# Prompt
Copy, exactly and without additions, every line in the records below from the one holding "Task: Tap the Weibo eye logo icon" through the one holding "Image resolution: width=333", both ends included.

# Extracted entries
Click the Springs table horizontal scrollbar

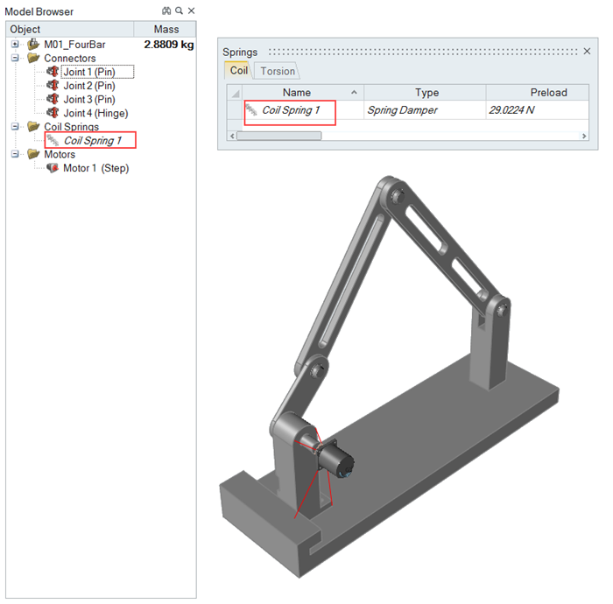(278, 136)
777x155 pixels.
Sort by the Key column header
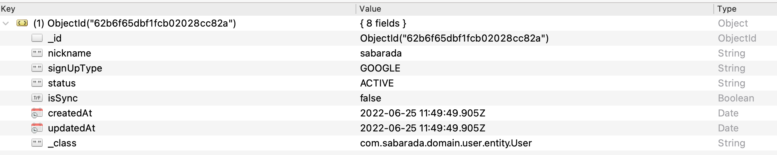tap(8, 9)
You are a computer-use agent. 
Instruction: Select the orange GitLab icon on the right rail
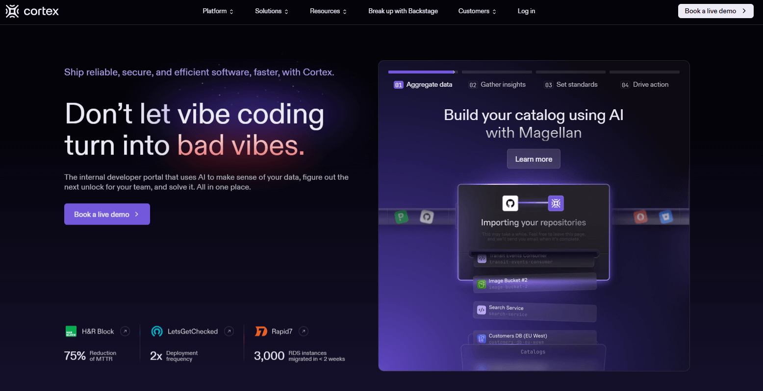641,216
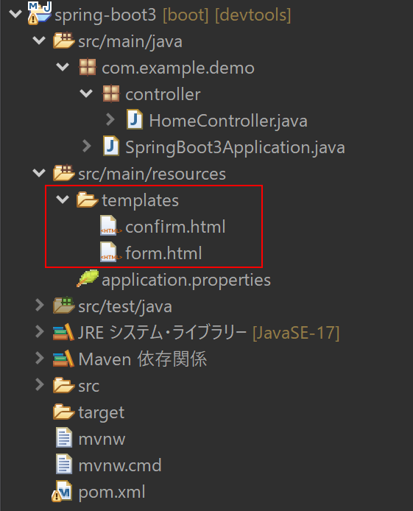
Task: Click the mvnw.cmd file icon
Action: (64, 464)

==

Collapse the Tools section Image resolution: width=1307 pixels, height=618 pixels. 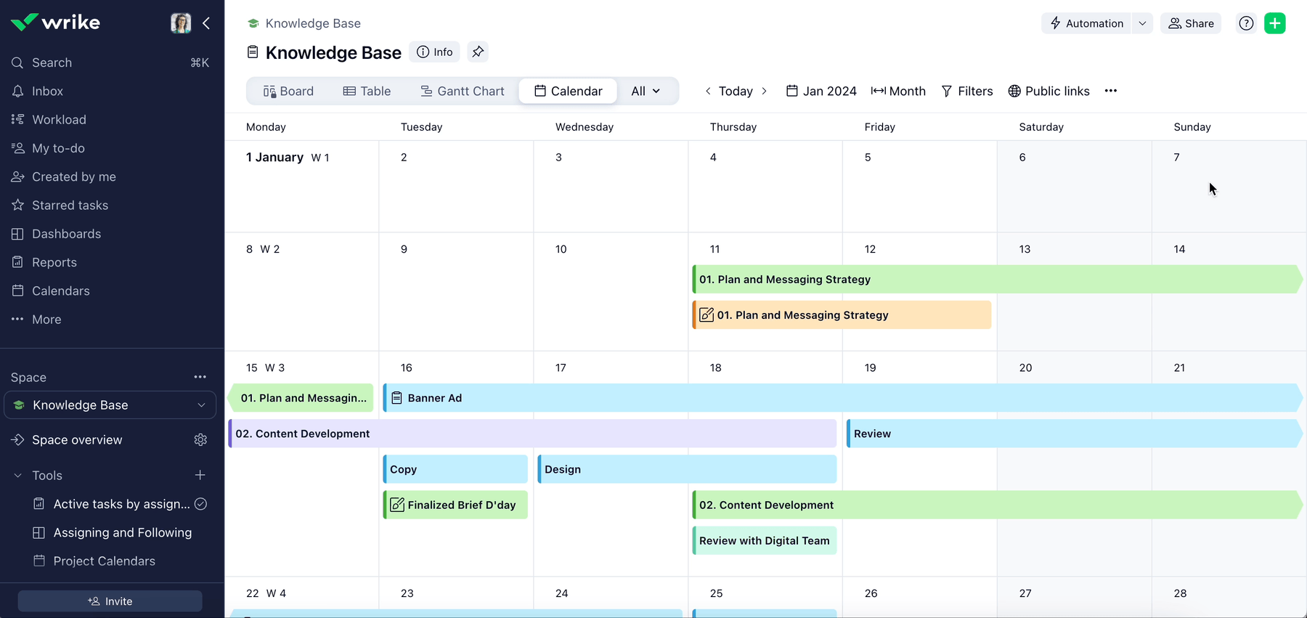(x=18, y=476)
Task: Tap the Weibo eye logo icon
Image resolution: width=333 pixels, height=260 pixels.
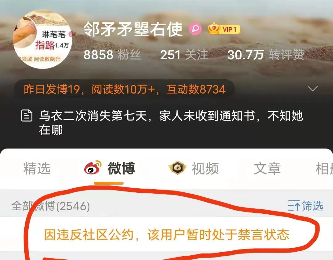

# Response to the exercise
Task: Tap the Weibo eye logo icon
Image resolution: width=333 pixels, height=260 pixels.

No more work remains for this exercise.